First you say they're bringing an 8 core chip to compete with a 4 core chip. Fine. Then you complain the cores cannot keep up 1:1. So you're expecting AMD's chips to be twice as good as intel's to be able to compete.

That, of course, is rigging the test, and so is dishonest.

One could also say that with single cores not much worse than the competition, but double the number of cores, and a lower price to boot, you get better value. Moreso if you can make good use of the double number of cores.

And that's before considering that single-core benchmarks are entirely unrepresentative for multi-core performance thanks to various tricks like turbo core and turbo boost — that aren't 1:1 comparable so you'd have to do full, sustained benchmarks on all cores simultaneously to find out which delivers the most sustained instructions per second.

Meaning that AMD's offering takes more marketing footwork, but technically is not all bad.
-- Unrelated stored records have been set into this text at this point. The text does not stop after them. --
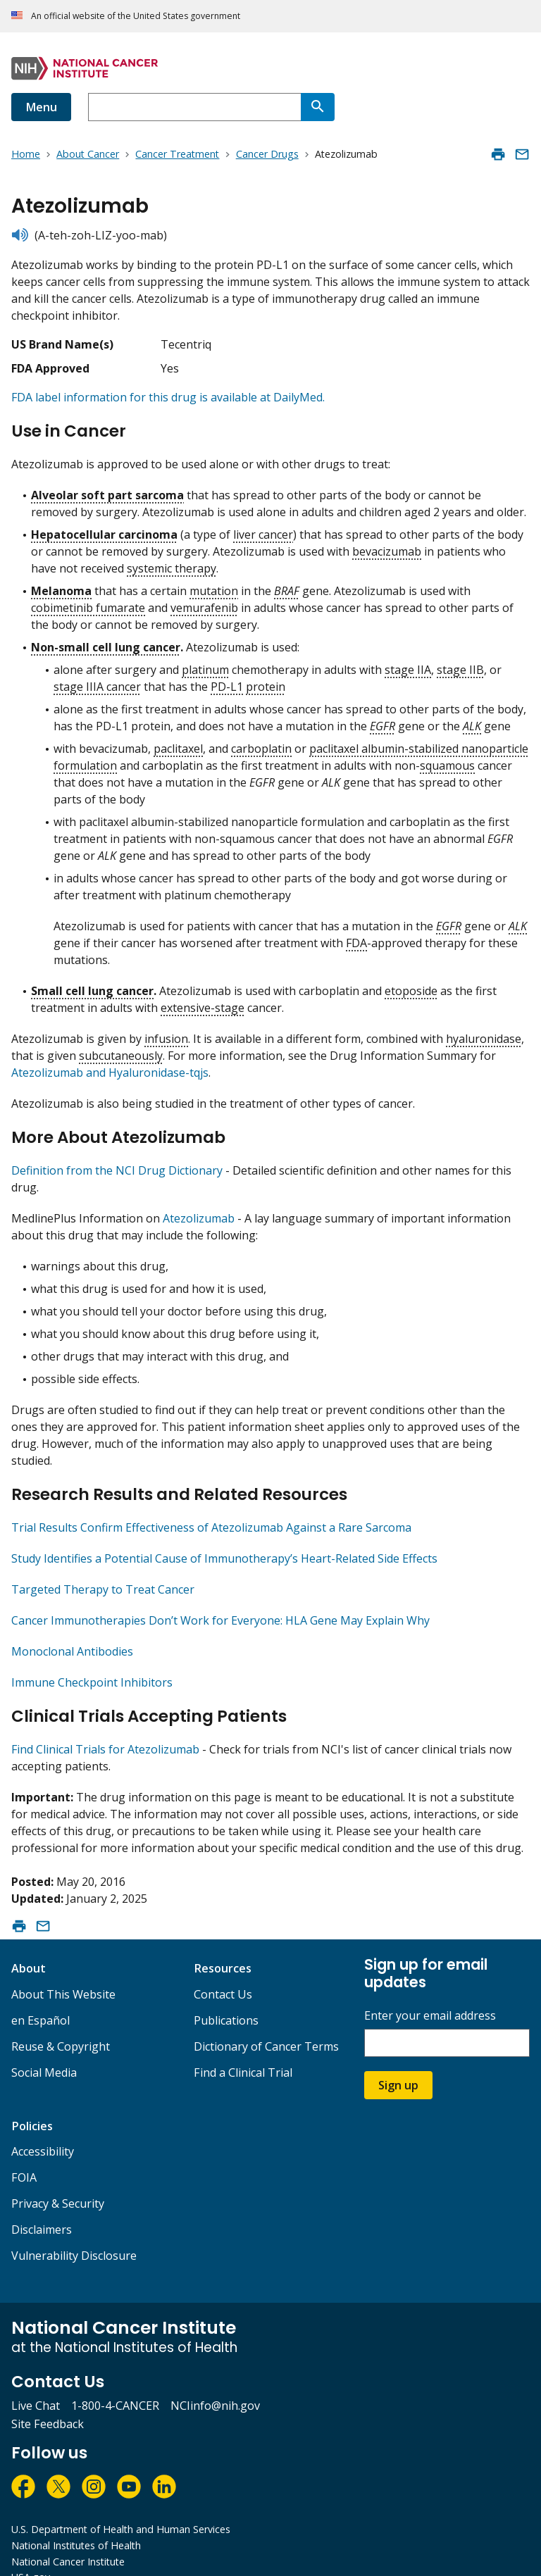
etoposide (411, 985)
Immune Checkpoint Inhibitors (92, 1664)
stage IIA (408, 664)
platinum (205, 664)
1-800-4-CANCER (115, 2381)
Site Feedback (47, 2400)
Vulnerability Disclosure (74, 2231)
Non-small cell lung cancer (105, 641)
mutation (213, 585)
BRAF (286, 585)
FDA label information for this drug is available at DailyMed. (168, 397)
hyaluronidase (483, 1033)
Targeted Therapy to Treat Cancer (102, 1572)
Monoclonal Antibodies (72, 1634)
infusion (166, 1033)
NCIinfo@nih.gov (215, 2381)
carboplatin (261, 743)
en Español (40, 1996)
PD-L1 (227, 681)
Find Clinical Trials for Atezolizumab (105, 1725)
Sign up (398, 2061)
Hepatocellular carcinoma (104, 529)
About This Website (63, 1970)
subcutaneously (121, 1050)
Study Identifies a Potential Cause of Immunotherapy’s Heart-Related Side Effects (224, 1541)
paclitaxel (178, 743)
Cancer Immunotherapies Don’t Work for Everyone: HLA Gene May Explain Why (220, 1603)
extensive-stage (202, 1002)
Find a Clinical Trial (243, 2048)
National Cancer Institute (68, 2537)
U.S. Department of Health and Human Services (120, 2505)
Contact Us (223, 1970)
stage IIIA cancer (97, 681)
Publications (226, 1996)
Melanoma (61, 585)
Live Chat (35, 2381)
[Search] (318, 107)
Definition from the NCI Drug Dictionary (117, 1158)
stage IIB (460, 664)
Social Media (44, 2048)
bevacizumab (386, 546)
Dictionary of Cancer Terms (266, 2022)
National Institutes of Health (76, 2521)
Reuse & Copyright (60, 2022)
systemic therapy (171, 562)
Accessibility (42, 2127)
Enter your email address (430, 1991)
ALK (472, 720)
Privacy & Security (57, 2179)
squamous (447, 760)
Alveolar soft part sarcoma (107, 489)
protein (265, 681)
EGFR (382, 720)
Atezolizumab (199, 1206)
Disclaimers (41, 2205)
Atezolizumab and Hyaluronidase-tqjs (110, 1067)
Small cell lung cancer (92, 985)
Not at all.

Comment Re:Are there any reasons to wait for the crime? (Score 2) 106

what reasons would be there to wait for the crime to happen?

The freedom to act must include the freedom to fuck up. (Though it does not imply immunity from consequences.)
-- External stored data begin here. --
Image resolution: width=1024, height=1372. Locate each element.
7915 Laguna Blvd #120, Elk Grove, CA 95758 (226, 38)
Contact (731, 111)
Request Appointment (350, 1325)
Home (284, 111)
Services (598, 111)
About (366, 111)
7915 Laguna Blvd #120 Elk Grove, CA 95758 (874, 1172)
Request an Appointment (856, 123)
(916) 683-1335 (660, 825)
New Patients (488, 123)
So it depends highly on just what consequences you're proposing to attach to "detected pre-crime". If all you do is to "just happen" to appear on the scene, and in case of private property ask people to leave, then you can.

If you are proposing to impose sanctions on not-yet-commited "crimes", or even "merely" build tracking databases, then that means you've reduced freedom some more, in fact you've stooped to thought police. It means that the country in which this is deployed is no longer free.

On the other hand, stopping a crime that wouldn't have happened anyway has no negative repercussions for this person.

Does it not? I think that's terribly naïve for a regular reader here, in fact for anyone with an internet connection.

Plus, there is the issue that such systems do effect changes in behaviour; you're effectively making people the string puppets of the technology. I think that's putting the cart before the horse, so this is a class of things we simply really ought not want. In fact, we ought to not want these things.

Comment Re:XML (Score 1) 39

Having worked on a project done in XML (XML-in-SOAP actually, for double the XML, without specifying where and how to switch to quoted-xml-in-xml input), sort-of, by people who obviously had no fscking clue about specifying anything, much less interop standards, I'm pretty sure that fixed-field ascii would've been a massive improvement over that steaming pile of crap.

There are very definite requirements to specifying interop formats, and the things XML imposes are almost completely orthogonal, making it not a solution for the problem it's supposed to solve.

What you need is people who understand what interoperability entails and how to specify it, in any format. Those are very rare, and none of them are at the W3C. Just read their specifications: They're incredibly one-sided, written entirely for the "website author", and not for the browser writer. No wonder no two browsers act entirely the same on identical input.

There's a big secret that most spec writers fail to grasp, but I'll let you in on it here: For a computer interop format to be of any use, you need both an encoder and a decoder. So, provide reference encoders and decoders along with the spec, so people can check their implementations.

Ideally also provide faulty input so that it may be rejected. For an even more advanced approach there are model checkers that take a state machine representing your protocol and tell you where it'll break down.

But fail to do even the most basic reference designing, and you get something that may never parse. As was the case with above "SOAP" project. XML actually seems to have worsened the interop hell, as well as made processing and storage requirements worse. So, on balance, it's snake oil.